The fire was put out at 6 am the same day, about one and a half hours after it broke out, and the search and rescue work was concluded at 2 pm that day. The fire is believed to have been caused by electric bikes parked on the ground floor.

The 30-plus-storied building in Nanjing comprises about 400 apartments, and is one of six buildings of the same size in the government-subsidized neighborhood built in 2013 in downtown Nanjing. Like the other five buildings in the same neighborhood, the building's ground floor area, which is not built with outer walls, was a public space that was turned into a parking lot for electric bikes, bicycles and motorcycles, where charging posts for e-bikes are also installed.

The State regulations strictly ban charging e-bikes or their batteries or even parking e-bikes in buildings, be they residential or office ones. But the builders and property managers still turned the ground floor of these apartment blocks into parking and charging sites for e-bikes. That the ground floor has no outer boundary walls does not mean it does not belong to the building.

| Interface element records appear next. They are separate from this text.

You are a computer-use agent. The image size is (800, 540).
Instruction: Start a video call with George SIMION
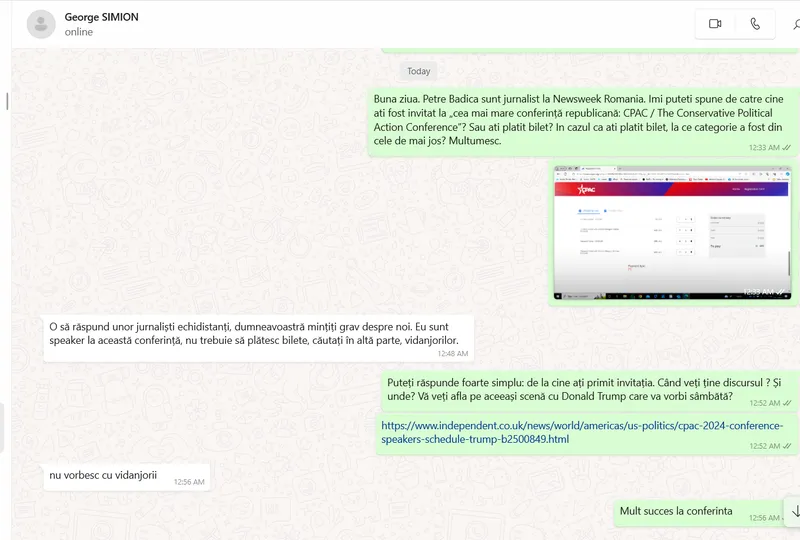click(715, 24)
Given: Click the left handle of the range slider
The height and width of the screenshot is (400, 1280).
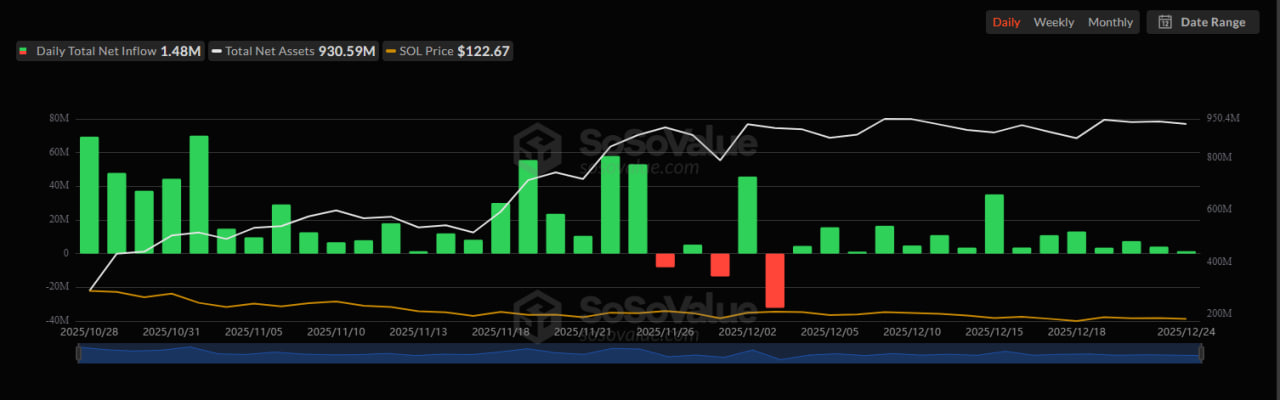Looking at the screenshot, I should click(78, 353).
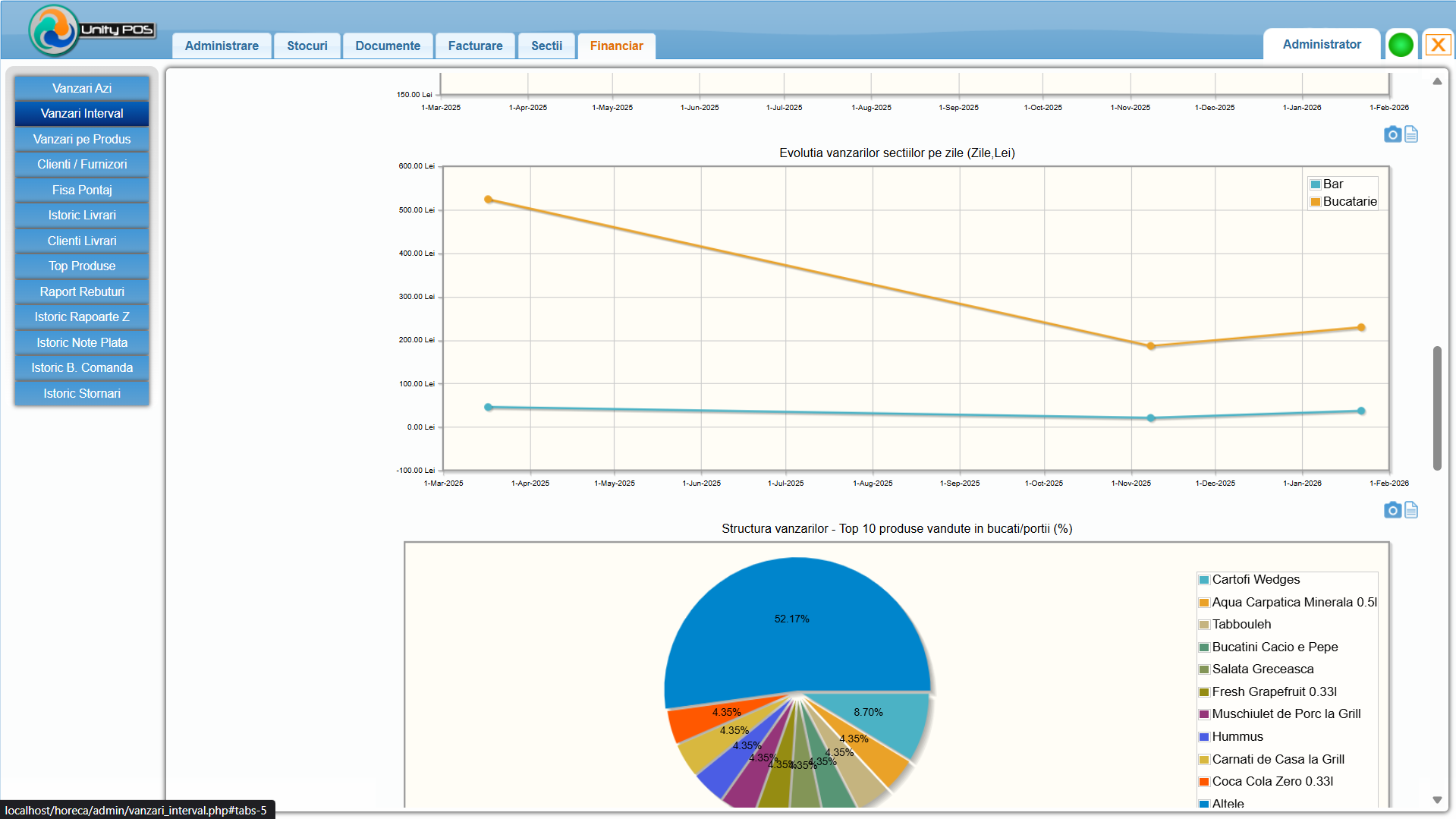Click the green status indicator icon
The width and height of the screenshot is (1456, 819).
click(1401, 45)
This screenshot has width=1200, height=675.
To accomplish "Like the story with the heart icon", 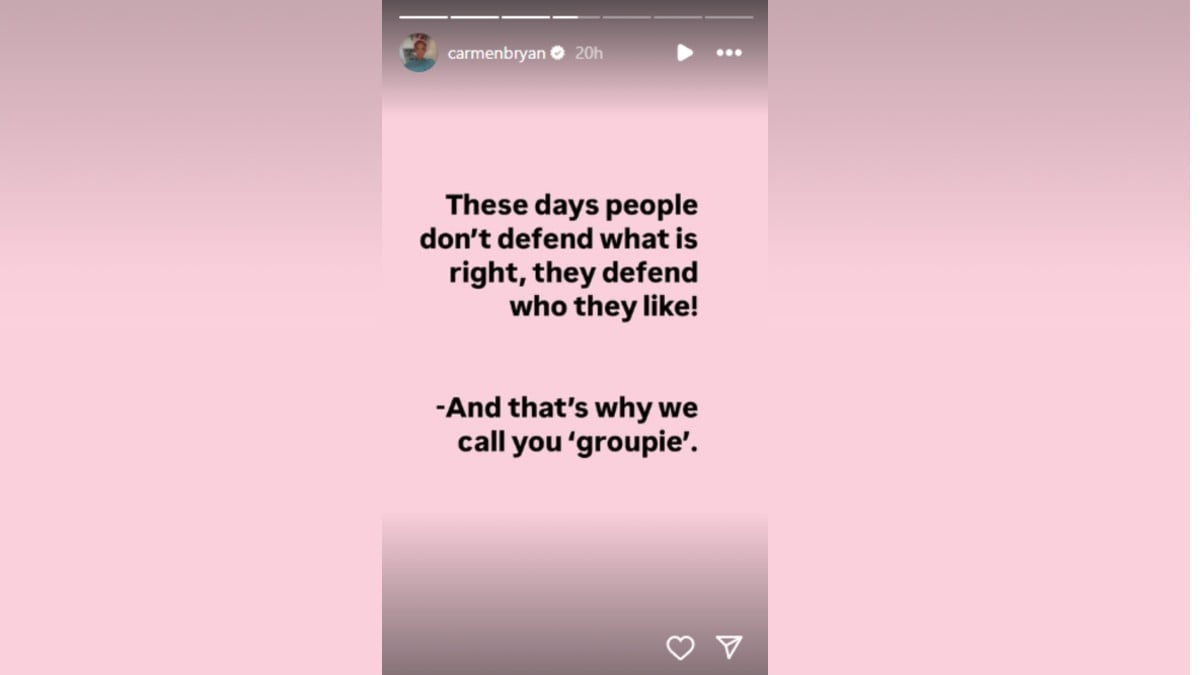I will [x=680, y=648].
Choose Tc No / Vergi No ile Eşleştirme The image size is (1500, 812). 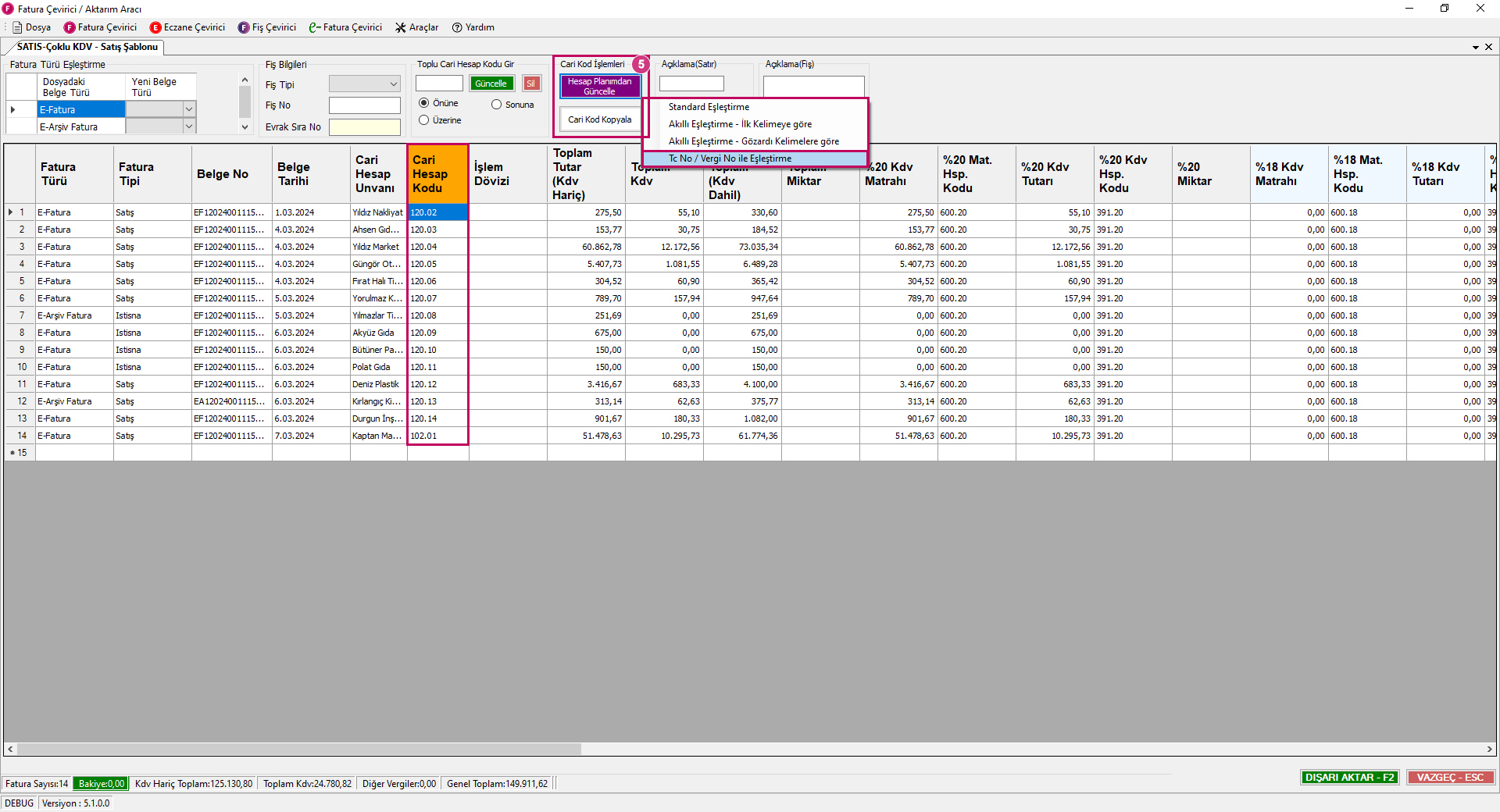point(730,158)
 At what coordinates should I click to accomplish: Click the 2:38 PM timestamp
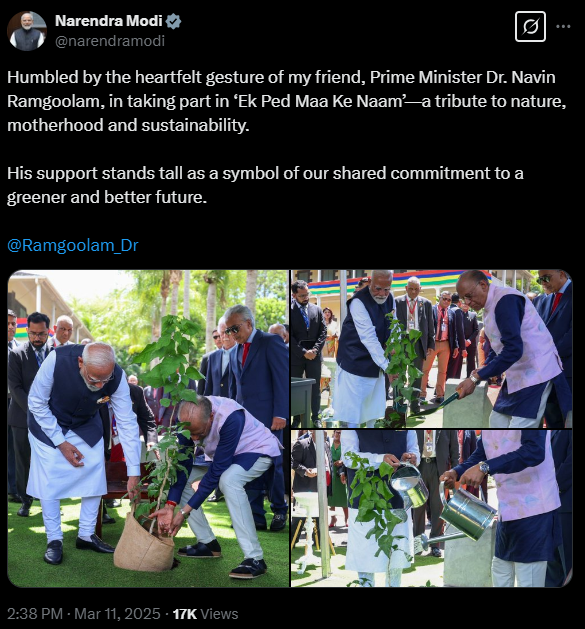coord(35,614)
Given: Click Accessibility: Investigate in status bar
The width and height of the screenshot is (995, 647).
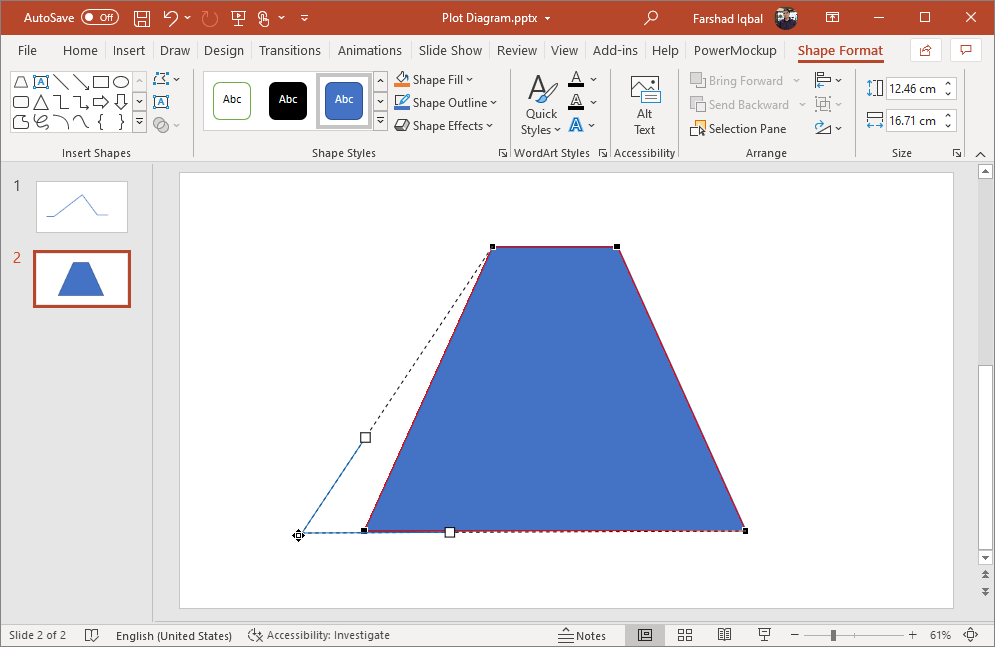Looking at the screenshot, I should pos(319,635).
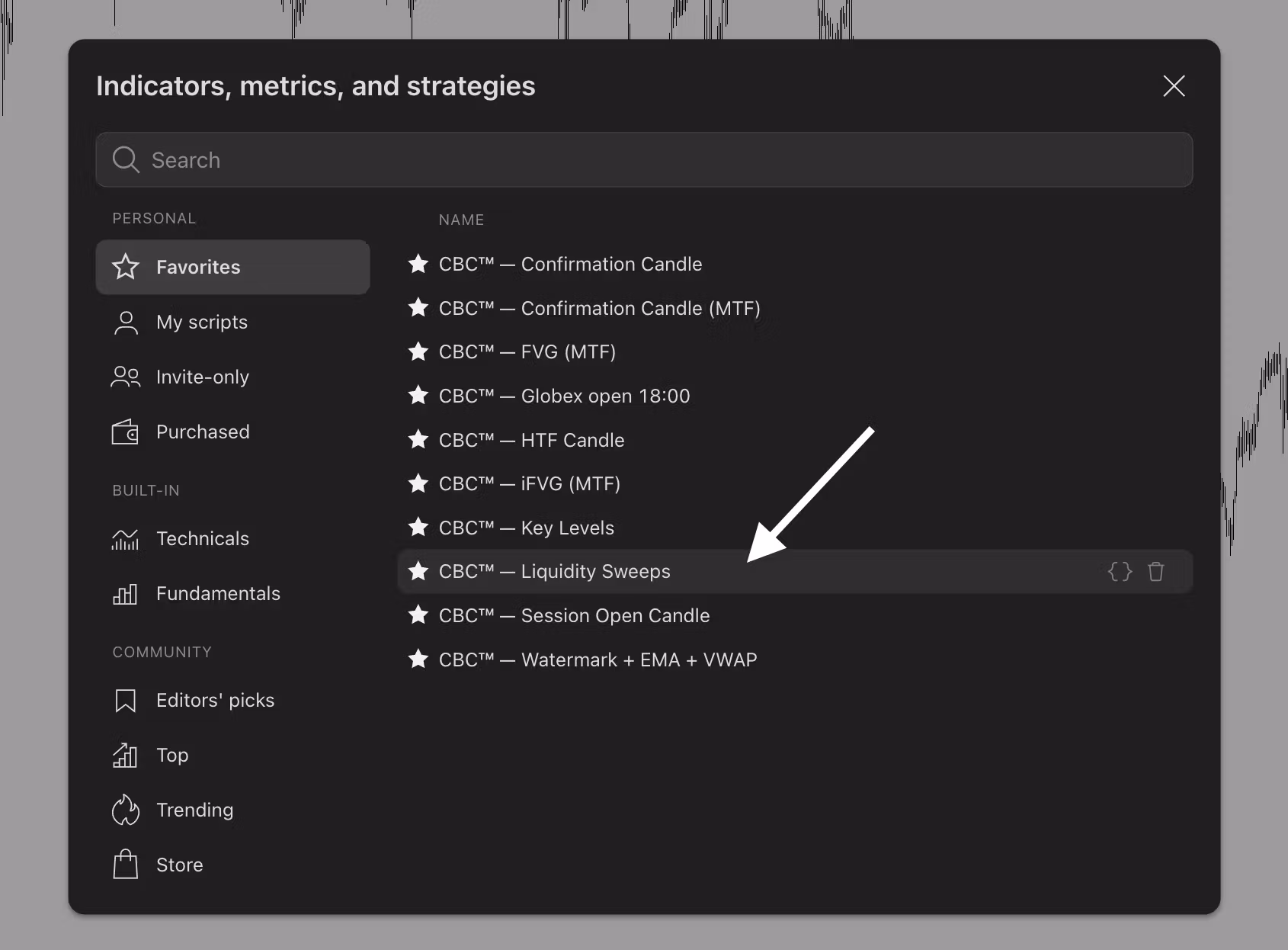Screen dimensions: 1288x950
Task: Open the Fundamentals category
Action: coord(217,594)
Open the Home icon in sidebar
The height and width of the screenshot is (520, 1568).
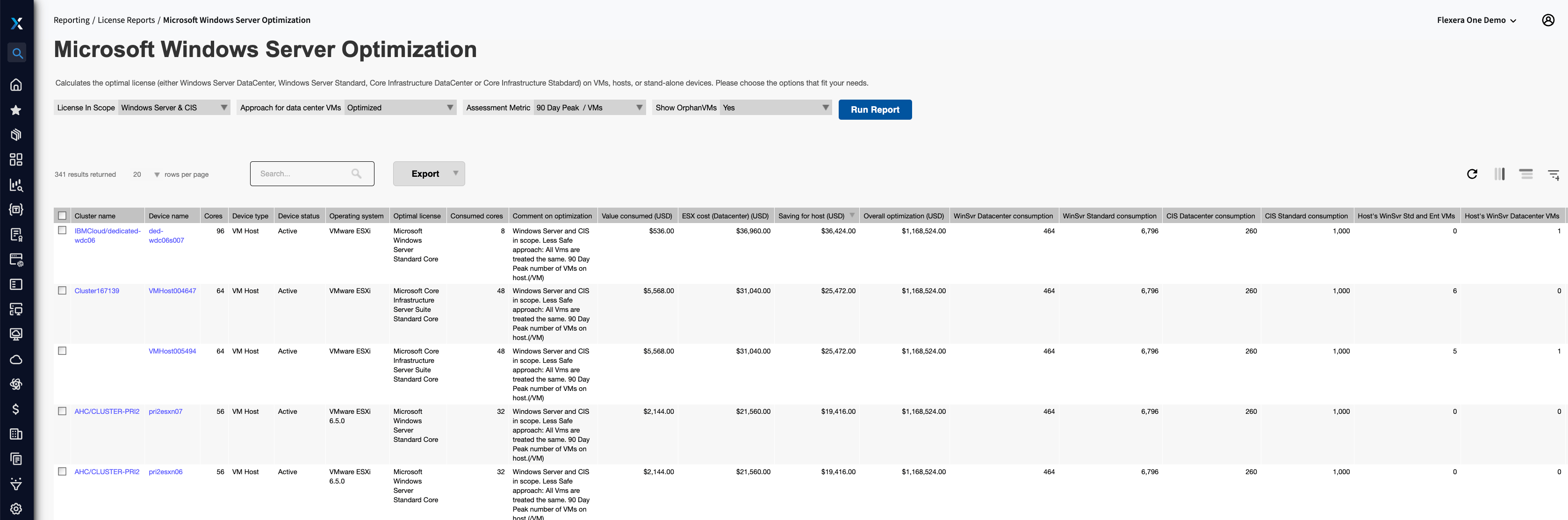[16, 85]
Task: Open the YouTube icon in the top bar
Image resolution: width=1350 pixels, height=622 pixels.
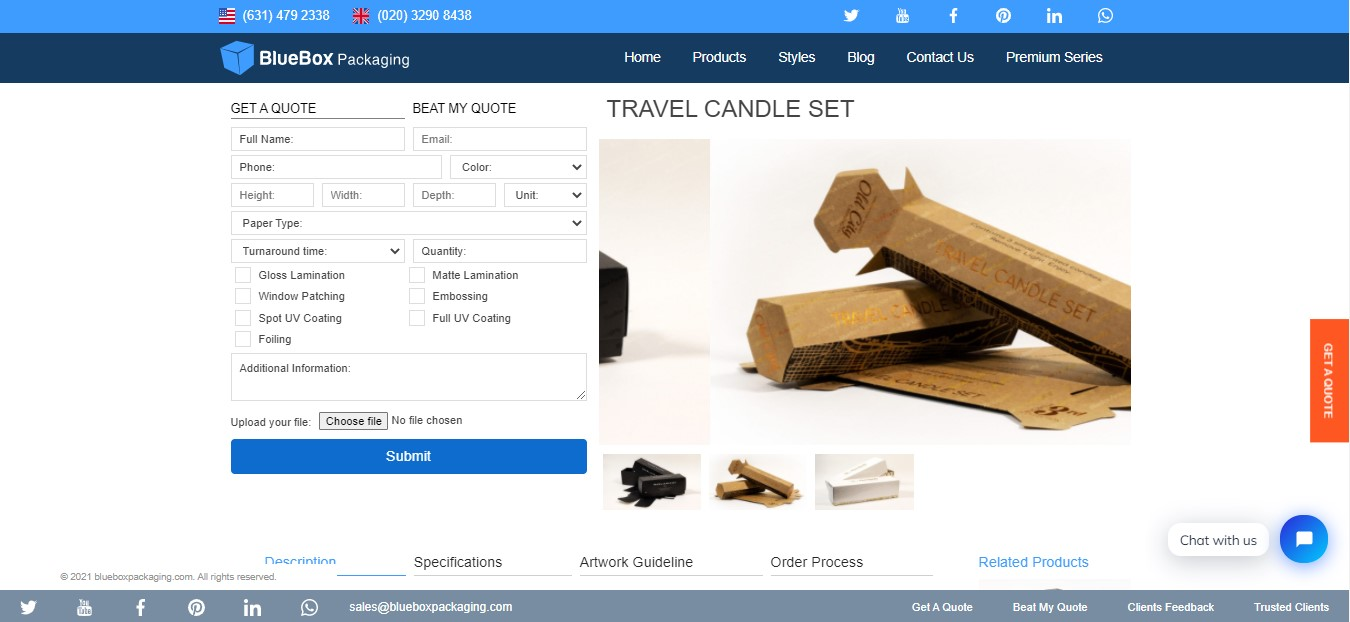Action: (903, 16)
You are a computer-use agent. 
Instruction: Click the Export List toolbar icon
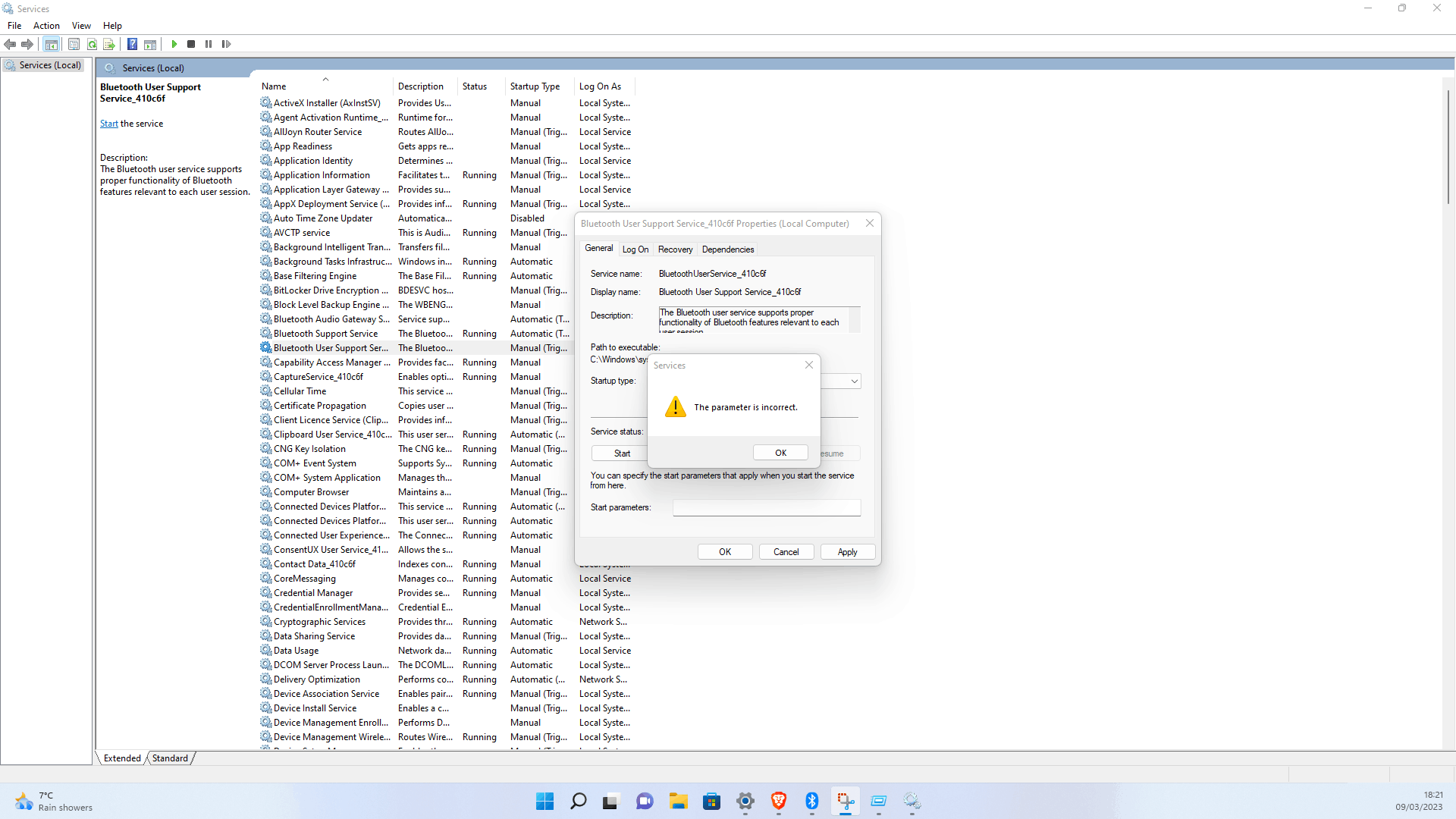(x=109, y=44)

To some extent, such an arrangement is even more dangerous as it puts all the residents living right above at risk. The broad open space and no-outer-wall structure of the ground floor, only acted as an air blower fanning the flames and blowing the deadly smoke up all kinds of corridors and pipelines upstairs. That's an important reason why the fire could rapidly spread from the ground floor to the top of the building.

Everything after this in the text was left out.